Tijdens het congres betraden maar liefst vijf ondernemers in de schoonmaakbranche het podium: Andreas Post van Post Cleaning, Frank en Daniël van Pelt van ACW, Gaby Westelaken van GWS dé Schoonmaker, Karin van Elten van Glazenwasserij Van Elten en Vincent de Beer van Beercoo Schoonmaakgroep. Post liet in een filmpje een zelf-ontwikkeld innovatief apparaat zien waarmee waterketels bij Vitens aan de binnenkant van kalk kunnen worden ontdaan. “Onder druk gaat de kalklaag breken en valt deze uit elkaar. Vroeger deden we een paar weken over de reiniging van die ketels. Nu is dat teruggebracht naar twee a drie dagen.” Post ziet zichzelf meer als uitvinder dan als ondernemer. “Ik denk dat we het niet moeten hebben van vierkante meters schoonmaak verkopen. Daar zit niet de toekomst.”

 

ACW zoekt verbreding in catering

Frank van Pelt gaf aan dat zijn bedrijf in de crisis naar verbreding zocht. “Een opdrachtgever gaf aan niet blij te zijn met zijn catering. Dat kunnen wij beter, hebben we toen stoutmoedig gezegd. We hebben daar wel kennis voor ingekocht, bijvoorbeeld over HACCP. Hoe het zich verder ontwikkeld, weet ik niet, maar ik ben blij dat we de keuze voor verbreding hebben gemaakt. Of ik een tip kan geven aan andere ondernemers? Blijf niet vast zitten in wat je nu doet. Kijk of er kansen liggen in waar je interesses als ondernemer zitten.” Westelaken vertelde over hoe hij omgaat met mensen met een afstand tot de arbeidsmarkt. “Pamperen heeft niemand wat aan. Dat wil niet zeggen dat je die mensen niet moet begeleiden. Dat kost ook geld, maar als we als ondernemer veel geld hadden willen verdienen, hadden we een andere sector moeten kiezen. Het is mooi om te zien als je medewerkers plezier hebben en trots zijn op hun werk. Dat straalt af op de thuissituatie.”

 

‘Het is hard werken in de schoonmaak’

De Beer introduceerde de smiley manager in zijn schoonmaakbedrijf. “Een functie voor het organiseren van leuke dingen met elkaar, maar ook voor opleidingen, budgetcoaching en taaltrajecten. Het is hard werken in de schoonmaak, dus dan kun je er maar beter voor zorgen dat het werk aangenaam is. We kennen dan ook de familiedag, een topperbeloning en bijeenkomsten als diploma’s worden uitgereikt. Ik geloof dat gelukkige medewerkers ook blije klanten opleveren.” Van Elten vertelde veel tijd en moeite te steken in schuldhulpverlening. “Soms heb je er een dagtaak aan, maar het voelt goed om het financiële plaatje van medewerkers weer op de rit te krijgen.”

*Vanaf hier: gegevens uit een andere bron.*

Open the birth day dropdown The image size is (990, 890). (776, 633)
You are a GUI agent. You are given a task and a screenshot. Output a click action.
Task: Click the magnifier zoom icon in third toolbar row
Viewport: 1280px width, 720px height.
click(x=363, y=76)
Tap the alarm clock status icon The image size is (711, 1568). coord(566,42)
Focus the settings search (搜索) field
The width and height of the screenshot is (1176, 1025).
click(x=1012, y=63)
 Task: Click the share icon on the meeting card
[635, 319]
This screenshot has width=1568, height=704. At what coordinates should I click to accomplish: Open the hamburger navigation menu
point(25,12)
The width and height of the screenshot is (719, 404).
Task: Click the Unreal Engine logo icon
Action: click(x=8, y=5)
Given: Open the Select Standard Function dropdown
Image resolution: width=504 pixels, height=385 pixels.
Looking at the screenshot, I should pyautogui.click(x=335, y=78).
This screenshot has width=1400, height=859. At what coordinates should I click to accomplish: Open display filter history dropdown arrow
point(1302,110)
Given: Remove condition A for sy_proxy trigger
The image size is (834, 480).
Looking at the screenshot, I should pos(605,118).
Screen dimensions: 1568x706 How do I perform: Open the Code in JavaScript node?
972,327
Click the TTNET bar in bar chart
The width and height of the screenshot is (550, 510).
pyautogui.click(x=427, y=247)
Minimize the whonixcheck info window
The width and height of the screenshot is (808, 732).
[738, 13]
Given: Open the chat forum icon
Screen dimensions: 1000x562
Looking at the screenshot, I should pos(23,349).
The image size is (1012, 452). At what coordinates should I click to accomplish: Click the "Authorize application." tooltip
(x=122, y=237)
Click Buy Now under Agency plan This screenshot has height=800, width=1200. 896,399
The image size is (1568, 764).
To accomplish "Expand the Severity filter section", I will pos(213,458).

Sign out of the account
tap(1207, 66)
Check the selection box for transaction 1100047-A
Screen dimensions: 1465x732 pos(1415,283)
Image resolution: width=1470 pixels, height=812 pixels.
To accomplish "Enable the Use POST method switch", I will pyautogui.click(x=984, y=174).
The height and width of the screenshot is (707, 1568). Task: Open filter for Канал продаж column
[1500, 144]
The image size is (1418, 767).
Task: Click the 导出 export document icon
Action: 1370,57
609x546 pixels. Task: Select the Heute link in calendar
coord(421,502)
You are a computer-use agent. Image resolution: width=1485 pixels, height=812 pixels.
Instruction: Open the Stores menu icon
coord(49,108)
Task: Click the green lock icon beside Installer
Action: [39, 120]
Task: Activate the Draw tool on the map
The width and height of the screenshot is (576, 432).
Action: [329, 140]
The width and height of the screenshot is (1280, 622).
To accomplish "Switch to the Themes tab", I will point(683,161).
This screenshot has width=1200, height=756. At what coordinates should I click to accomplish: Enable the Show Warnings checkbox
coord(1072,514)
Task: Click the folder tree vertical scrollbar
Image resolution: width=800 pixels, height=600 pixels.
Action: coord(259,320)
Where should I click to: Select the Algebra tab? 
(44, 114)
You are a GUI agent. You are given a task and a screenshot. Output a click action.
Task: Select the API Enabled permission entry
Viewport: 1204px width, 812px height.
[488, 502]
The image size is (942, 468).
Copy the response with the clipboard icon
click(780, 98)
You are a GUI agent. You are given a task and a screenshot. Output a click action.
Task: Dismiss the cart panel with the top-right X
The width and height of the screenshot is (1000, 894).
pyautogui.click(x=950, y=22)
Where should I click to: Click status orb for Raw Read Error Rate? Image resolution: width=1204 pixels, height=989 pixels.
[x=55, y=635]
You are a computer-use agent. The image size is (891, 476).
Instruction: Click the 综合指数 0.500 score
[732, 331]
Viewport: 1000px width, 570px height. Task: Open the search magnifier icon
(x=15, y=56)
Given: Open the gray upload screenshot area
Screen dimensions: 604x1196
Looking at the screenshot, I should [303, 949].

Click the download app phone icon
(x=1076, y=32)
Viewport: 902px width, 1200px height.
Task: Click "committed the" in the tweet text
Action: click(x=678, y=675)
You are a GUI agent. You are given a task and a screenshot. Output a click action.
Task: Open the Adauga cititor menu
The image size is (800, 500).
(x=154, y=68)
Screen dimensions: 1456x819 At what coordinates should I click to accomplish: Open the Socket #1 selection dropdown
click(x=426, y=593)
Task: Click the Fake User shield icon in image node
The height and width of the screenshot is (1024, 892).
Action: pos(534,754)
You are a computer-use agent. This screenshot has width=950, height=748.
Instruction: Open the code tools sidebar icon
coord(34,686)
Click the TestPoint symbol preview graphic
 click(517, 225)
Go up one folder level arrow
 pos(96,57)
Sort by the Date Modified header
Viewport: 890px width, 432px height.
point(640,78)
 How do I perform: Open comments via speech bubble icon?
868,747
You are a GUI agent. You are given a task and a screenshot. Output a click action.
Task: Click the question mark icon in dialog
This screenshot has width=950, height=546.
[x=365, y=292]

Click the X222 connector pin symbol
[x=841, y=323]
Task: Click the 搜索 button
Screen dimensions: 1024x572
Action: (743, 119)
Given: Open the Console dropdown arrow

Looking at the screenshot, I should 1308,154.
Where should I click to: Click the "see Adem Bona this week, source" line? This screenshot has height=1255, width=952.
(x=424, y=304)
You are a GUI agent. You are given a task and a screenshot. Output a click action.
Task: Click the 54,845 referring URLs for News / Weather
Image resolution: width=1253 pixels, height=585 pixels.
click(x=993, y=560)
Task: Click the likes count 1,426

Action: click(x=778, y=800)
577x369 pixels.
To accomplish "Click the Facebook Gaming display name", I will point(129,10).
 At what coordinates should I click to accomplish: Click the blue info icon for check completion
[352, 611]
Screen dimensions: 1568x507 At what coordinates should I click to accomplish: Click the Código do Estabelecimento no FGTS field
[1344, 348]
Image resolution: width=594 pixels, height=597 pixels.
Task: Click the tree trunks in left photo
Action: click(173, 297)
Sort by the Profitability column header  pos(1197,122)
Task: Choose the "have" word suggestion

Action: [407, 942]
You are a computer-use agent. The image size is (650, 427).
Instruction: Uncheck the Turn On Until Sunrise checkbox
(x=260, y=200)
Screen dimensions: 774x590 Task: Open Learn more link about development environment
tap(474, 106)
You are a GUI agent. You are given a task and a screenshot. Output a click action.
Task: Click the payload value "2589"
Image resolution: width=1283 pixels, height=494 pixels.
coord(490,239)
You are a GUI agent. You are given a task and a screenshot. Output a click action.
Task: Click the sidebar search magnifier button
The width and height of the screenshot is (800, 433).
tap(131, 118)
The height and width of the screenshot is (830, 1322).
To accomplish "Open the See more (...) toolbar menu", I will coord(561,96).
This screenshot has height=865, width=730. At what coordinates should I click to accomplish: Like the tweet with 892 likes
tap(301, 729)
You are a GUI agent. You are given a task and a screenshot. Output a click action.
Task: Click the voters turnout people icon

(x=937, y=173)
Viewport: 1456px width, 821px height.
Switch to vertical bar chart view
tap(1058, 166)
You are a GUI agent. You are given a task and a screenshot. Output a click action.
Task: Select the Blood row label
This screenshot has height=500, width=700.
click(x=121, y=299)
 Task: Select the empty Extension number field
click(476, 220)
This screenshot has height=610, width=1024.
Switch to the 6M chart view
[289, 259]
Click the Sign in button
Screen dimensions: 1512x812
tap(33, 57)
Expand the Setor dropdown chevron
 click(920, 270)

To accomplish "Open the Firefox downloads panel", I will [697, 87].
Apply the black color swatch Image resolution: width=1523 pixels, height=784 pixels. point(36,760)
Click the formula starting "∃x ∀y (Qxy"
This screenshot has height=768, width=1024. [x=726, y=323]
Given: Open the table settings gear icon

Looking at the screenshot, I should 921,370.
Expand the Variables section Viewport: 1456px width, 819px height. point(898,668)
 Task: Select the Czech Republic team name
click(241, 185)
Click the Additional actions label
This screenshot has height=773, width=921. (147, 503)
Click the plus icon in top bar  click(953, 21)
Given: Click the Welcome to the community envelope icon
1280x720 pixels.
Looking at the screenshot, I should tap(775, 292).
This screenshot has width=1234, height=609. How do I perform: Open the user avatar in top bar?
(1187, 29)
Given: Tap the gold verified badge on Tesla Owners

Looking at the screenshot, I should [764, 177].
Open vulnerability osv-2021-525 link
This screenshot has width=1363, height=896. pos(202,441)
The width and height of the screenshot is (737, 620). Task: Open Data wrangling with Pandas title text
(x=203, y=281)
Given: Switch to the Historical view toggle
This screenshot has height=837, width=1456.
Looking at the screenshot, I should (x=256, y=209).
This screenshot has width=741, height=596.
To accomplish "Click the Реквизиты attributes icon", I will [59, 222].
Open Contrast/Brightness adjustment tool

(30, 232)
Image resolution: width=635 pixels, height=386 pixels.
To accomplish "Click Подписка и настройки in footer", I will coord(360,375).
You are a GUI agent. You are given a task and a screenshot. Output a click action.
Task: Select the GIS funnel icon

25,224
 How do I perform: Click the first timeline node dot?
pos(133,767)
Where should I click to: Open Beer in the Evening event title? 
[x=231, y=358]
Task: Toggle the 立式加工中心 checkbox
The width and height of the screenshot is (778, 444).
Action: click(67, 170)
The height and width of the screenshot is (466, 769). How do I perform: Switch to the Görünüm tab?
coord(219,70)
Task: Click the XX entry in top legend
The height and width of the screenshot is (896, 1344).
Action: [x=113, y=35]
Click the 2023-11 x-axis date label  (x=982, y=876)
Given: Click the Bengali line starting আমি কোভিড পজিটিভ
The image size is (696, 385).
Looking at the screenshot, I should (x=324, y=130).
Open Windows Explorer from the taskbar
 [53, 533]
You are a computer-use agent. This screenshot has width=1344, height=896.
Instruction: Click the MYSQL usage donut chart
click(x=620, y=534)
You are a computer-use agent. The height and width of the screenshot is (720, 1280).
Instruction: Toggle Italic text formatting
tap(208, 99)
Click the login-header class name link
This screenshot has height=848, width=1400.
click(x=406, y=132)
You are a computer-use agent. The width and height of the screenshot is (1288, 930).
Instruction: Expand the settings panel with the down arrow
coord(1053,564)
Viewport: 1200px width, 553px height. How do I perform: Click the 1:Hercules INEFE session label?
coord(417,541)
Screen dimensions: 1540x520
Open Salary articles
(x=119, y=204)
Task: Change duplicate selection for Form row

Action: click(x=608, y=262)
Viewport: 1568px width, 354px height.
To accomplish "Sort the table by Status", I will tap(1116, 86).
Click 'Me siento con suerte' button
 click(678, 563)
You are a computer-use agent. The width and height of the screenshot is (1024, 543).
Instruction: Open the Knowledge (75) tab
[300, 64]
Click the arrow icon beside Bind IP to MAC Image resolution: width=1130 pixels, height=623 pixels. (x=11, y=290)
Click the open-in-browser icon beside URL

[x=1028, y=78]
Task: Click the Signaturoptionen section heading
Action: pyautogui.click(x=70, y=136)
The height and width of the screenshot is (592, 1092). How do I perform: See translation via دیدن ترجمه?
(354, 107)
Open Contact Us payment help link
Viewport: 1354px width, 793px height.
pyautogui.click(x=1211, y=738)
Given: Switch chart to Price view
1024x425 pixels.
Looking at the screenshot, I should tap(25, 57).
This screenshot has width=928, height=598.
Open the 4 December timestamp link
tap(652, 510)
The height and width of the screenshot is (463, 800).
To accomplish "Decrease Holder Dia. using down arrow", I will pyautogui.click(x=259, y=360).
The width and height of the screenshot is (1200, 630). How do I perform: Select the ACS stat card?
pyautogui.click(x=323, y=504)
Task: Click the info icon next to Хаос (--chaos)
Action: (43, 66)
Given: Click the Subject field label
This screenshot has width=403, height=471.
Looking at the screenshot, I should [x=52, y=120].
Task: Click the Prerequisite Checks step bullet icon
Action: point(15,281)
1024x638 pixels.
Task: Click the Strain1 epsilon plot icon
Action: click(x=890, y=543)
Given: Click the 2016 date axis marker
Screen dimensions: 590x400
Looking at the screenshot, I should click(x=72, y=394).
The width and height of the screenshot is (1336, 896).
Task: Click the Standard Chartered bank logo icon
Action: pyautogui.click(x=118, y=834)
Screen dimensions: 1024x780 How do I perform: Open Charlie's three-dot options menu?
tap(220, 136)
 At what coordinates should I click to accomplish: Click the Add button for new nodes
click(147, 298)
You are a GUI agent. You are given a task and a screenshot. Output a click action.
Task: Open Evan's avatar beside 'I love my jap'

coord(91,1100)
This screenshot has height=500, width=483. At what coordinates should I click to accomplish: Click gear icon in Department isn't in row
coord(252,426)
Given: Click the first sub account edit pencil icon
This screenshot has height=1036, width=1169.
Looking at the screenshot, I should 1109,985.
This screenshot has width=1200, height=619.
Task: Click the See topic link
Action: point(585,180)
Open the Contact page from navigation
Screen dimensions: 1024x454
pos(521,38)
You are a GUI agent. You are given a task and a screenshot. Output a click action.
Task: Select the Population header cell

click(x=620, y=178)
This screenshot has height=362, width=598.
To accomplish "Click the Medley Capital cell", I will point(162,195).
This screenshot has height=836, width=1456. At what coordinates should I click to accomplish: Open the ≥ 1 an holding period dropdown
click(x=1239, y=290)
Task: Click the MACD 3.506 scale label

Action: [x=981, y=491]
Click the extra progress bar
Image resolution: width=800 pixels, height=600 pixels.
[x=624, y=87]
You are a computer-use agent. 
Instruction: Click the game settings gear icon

Kristel Groeneboom, directeur-eigenaar van Container Service C.Groenenboom, leest voor uit haar eigen boek over vooroordelen.

Eventverslag_401

Vrouwelijke directeur vecht tegen vooroordelen

Kristel Groeneboom, directeur-eigenaar van Container Service C.Groenenboom, schreef een boek over vooroordelen. Ze nam op 23-jarige leeftijd het bedrijf van haar vader over en kreeg sindsdien tal van vooroordelen naar haar hoofd geslingerd. Ze schreef er een het managementboek ‘Mag ik meneer Kristel even spreken?‘ over. Eén van die anekdotes: “Toen ik acht jaar geleden het bedrijf overnam van mijn vader wilde ik een nieuwe heftruck kopen. De vertegenwoordiger van het bedrijf waar we zaken mee deden, vond dat raar, zeker toen ik meldde dat zijn offerte veel te hoog uitviel. Ik kreeg een mail terug: u kunt technische beslissingen beter overlaten aan mannelijke collega’s. Daarna begon hij mijn medewerkers te bellen om zijn gelijk te halen. In de heftruckwereld kom je nauwelijks vrouwen tegen. Dan kun je tegen extreme reacties aanlopen.”

 

‘Maarten, dit is jouw finish’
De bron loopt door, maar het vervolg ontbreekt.